◆ **SELECTED PASSAGE**
* begin *

Block party in French (c) Kristin Espinasse
"A path of one's own." Our daughter Jackie in 2005, in Queyras. Keep marching toward your dream, My Girl, and don't forget to enjoy the sights along the way! More about our recent pep talk in today's story column. Forward it to a struggling student. (Note: the sign reads "block party".)

A few seats are still available at the Washington DC wine dinner with Jean-Marc on March 20th -- click here for more information.

A word and an expression for you today, as I couldn't choose between the two:

c'est déjà pas mal

    : not bad at all, nothing to sneeze at; it's a good start

The second entry, the term pep talk, goes with today's story. Only I couldn't find a good French equivalent so I'm including these examples found on line (I ran out of time to translate them. If you'd like to help, you can share your translation in the comments box, for all to enjoy).

* end *

◆ **OBJECTIVES**
• 1. In the blog excerpt, what does the expression "c'est déjà pas mal" mean?
• 2. Extract the part of the blog excerpt starting with "A few seats" and going on through "all to enjoy).".

◆ **DATA EXTRACT**

* begin *

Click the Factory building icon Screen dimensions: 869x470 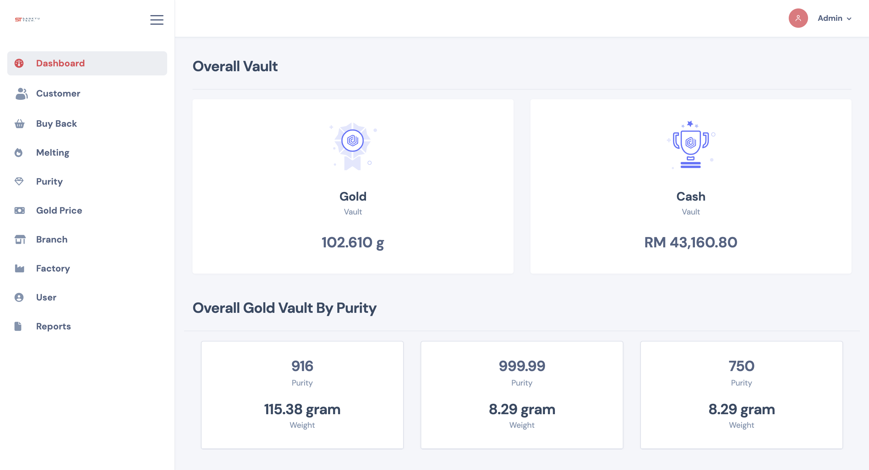tap(20, 268)
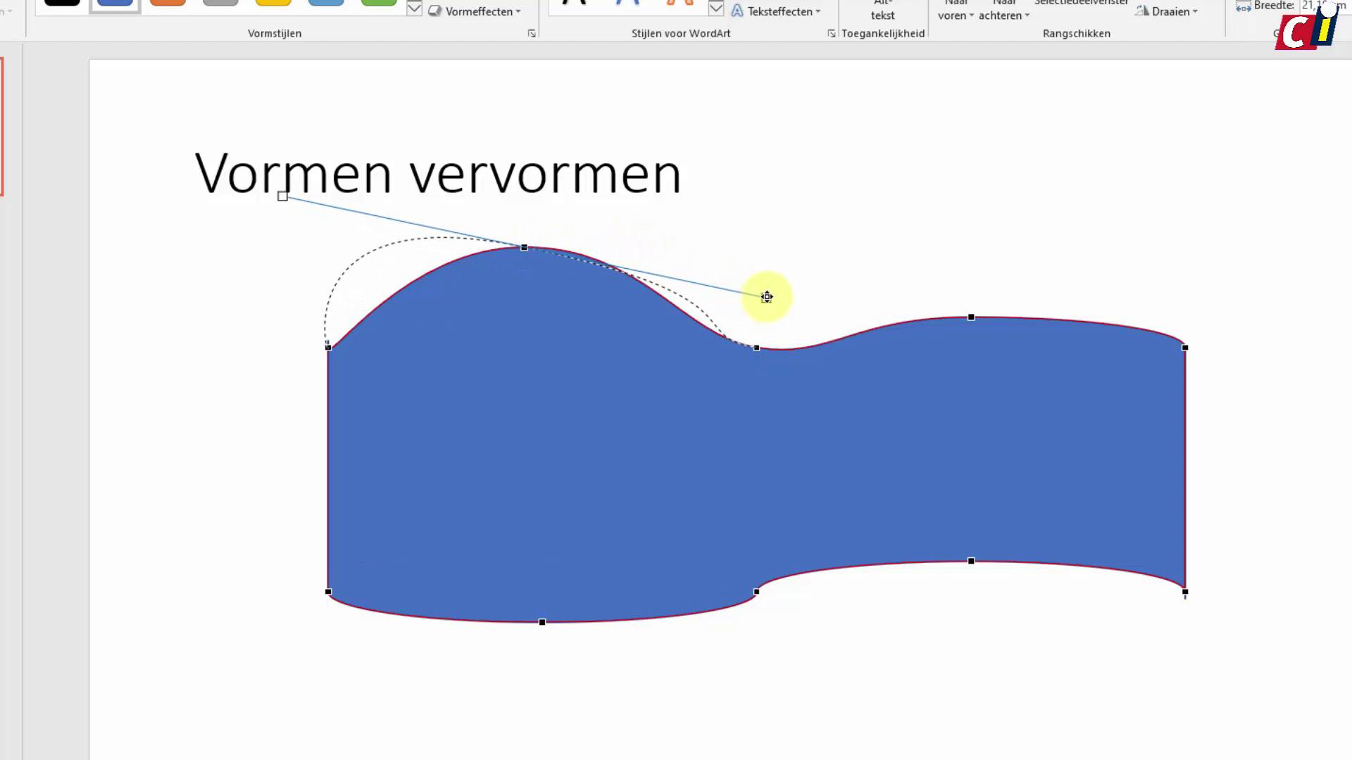This screenshot has width=1352, height=760.
Task: Click the Alt-tekst icon
Action: (x=882, y=10)
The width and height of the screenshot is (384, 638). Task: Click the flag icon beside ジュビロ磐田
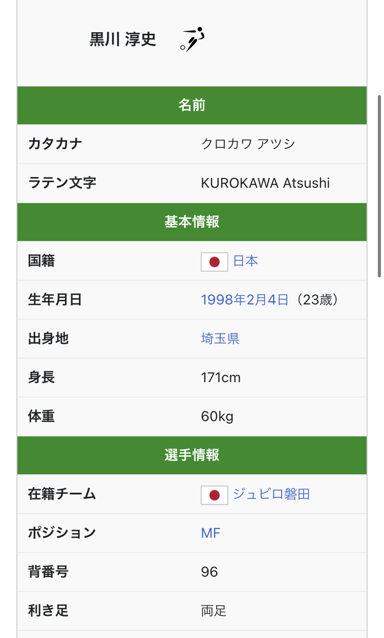(x=214, y=495)
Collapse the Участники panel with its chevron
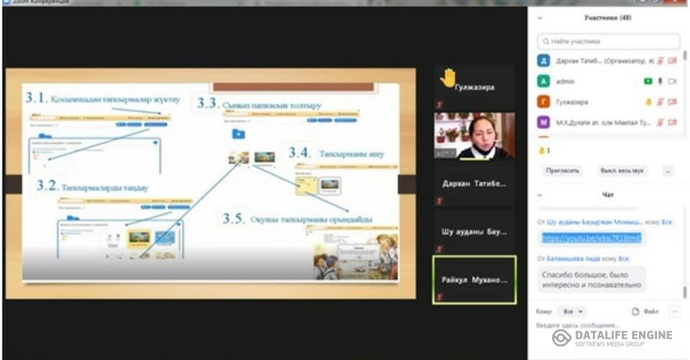Viewport: 690px width, 360px height. 542,17
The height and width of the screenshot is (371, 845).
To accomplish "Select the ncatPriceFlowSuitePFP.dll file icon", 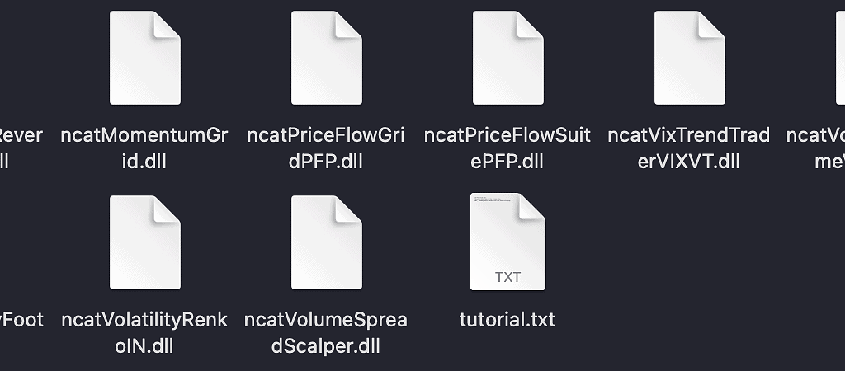I will (508, 58).
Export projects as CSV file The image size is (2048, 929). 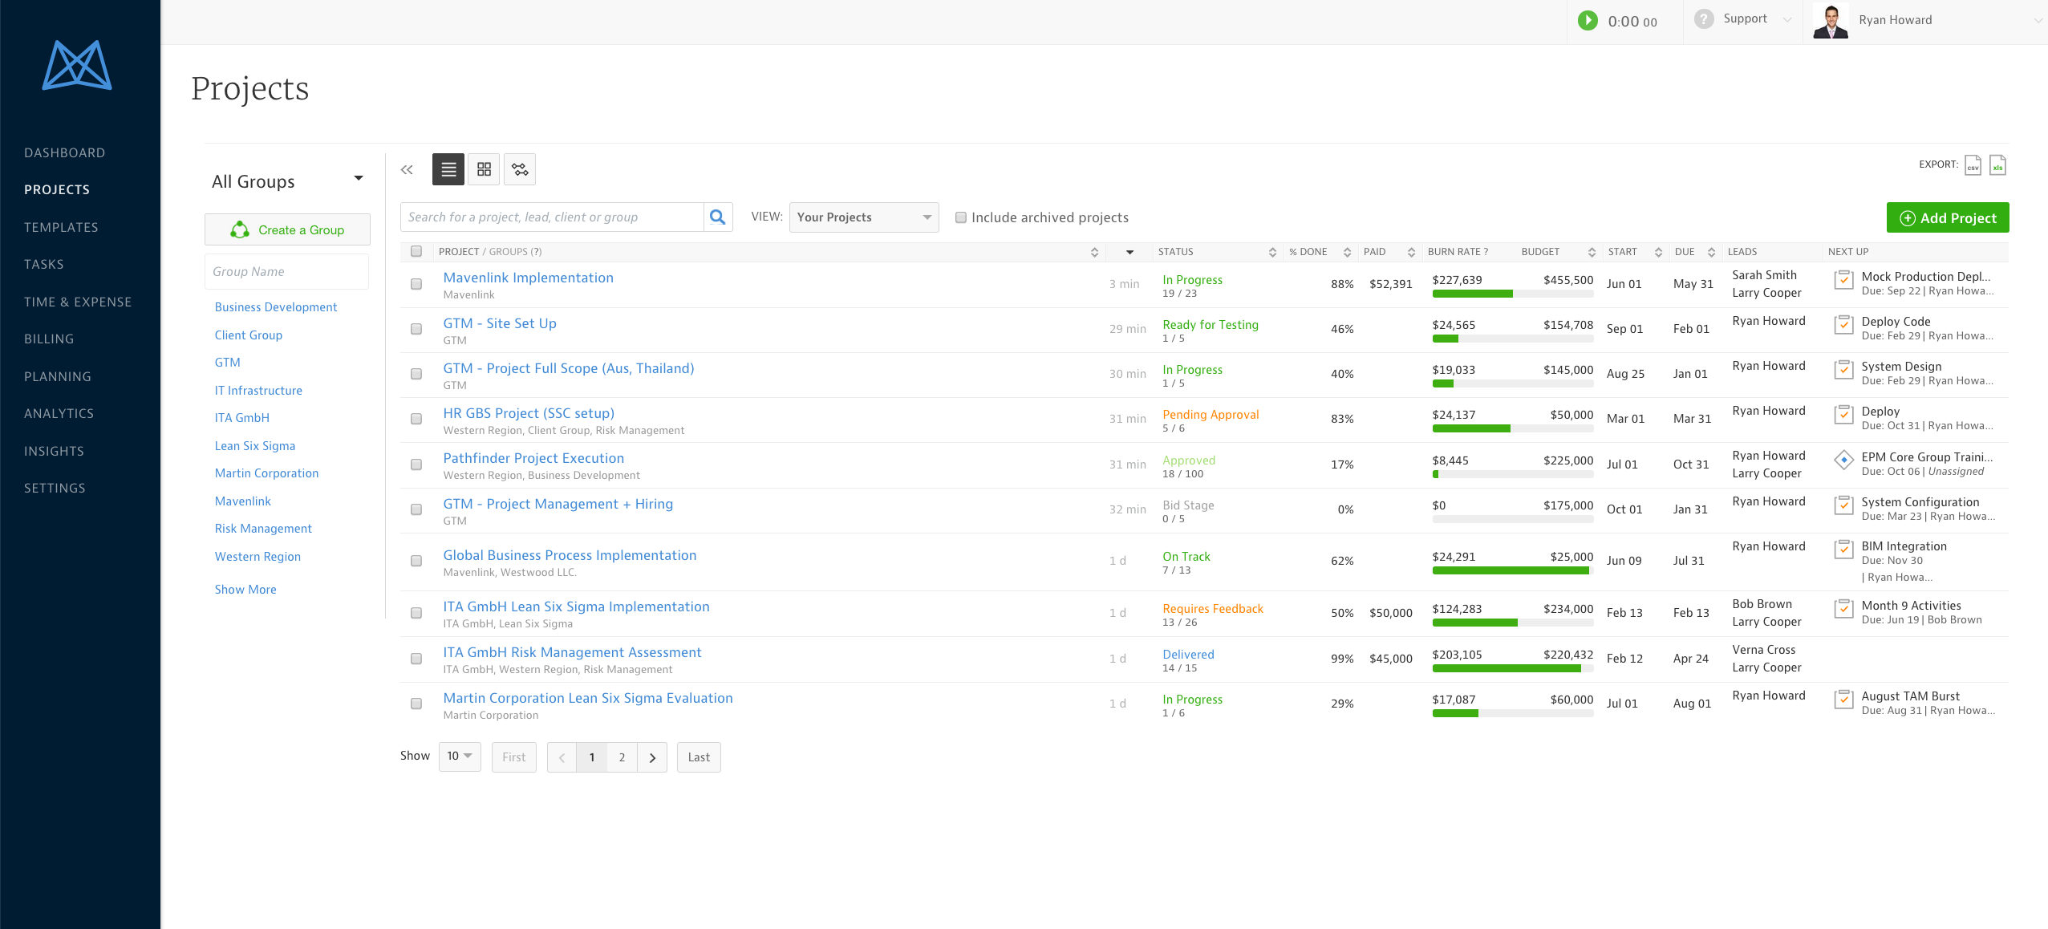click(x=1973, y=165)
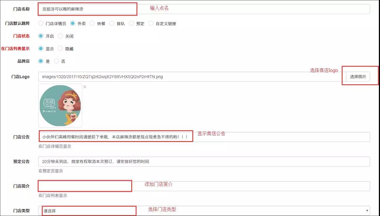This screenshot has height=216, width=380.
Task: Mark brand store as 是
Action: point(41,61)
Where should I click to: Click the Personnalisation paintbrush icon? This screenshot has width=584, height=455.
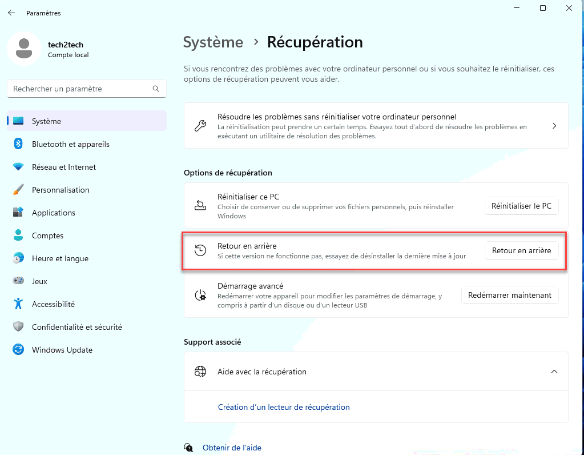[x=18, y=189]
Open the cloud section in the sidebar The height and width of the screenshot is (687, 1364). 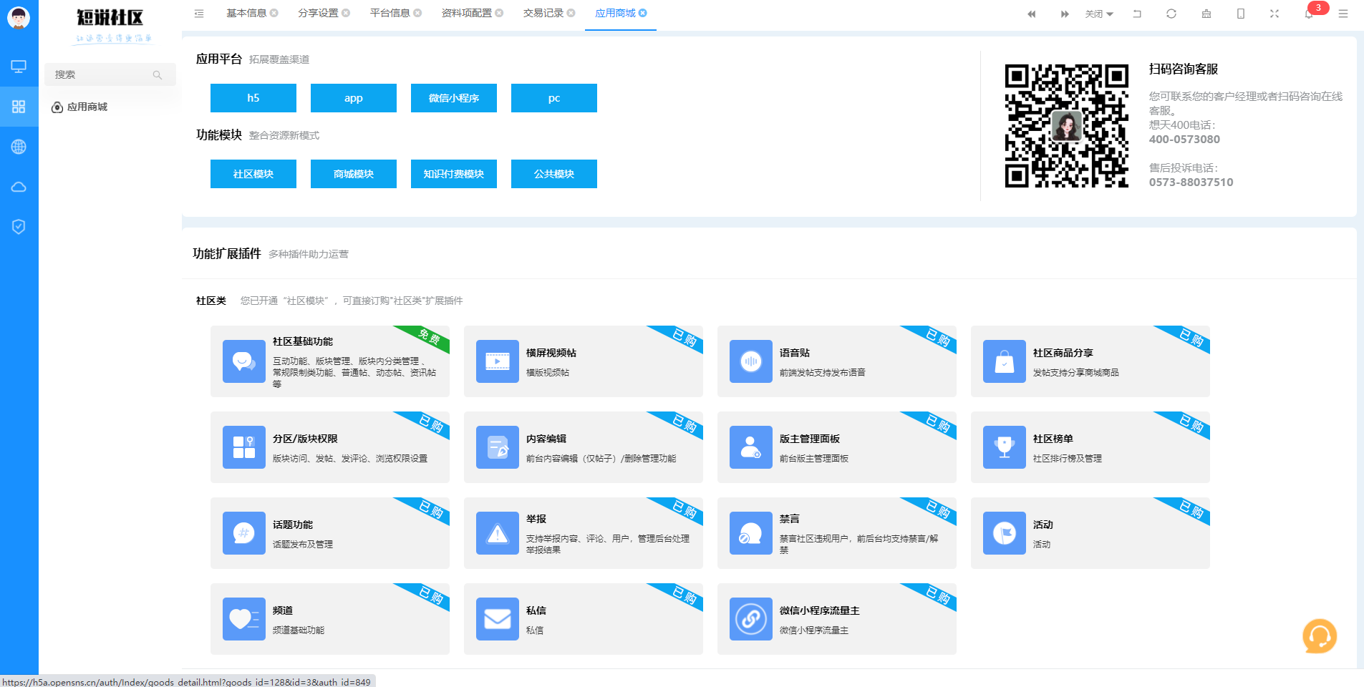point(19,187)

* end *

◆ **TASK RESULTS**
• 1. Not bad at all, nothing to sneeze at; it's a good start.

• 2.
A few seats are still available at the Washington DC wine dinner with Jean-Marc on March 20th -- click here for more information.

A word and an expression for you today, as I couldn't choose between the two:

c'est déjà pas mal

    : not bad at all, nothing to sneeze at; it's a good start

The second entry, the term pep talk, goes with today's story. Only I couldn't find a good French equivalent so I'm including these examples found on line (I ran out of time to translate them. If you'd like to help, you can share your translation in the comments box, for all to enjoy).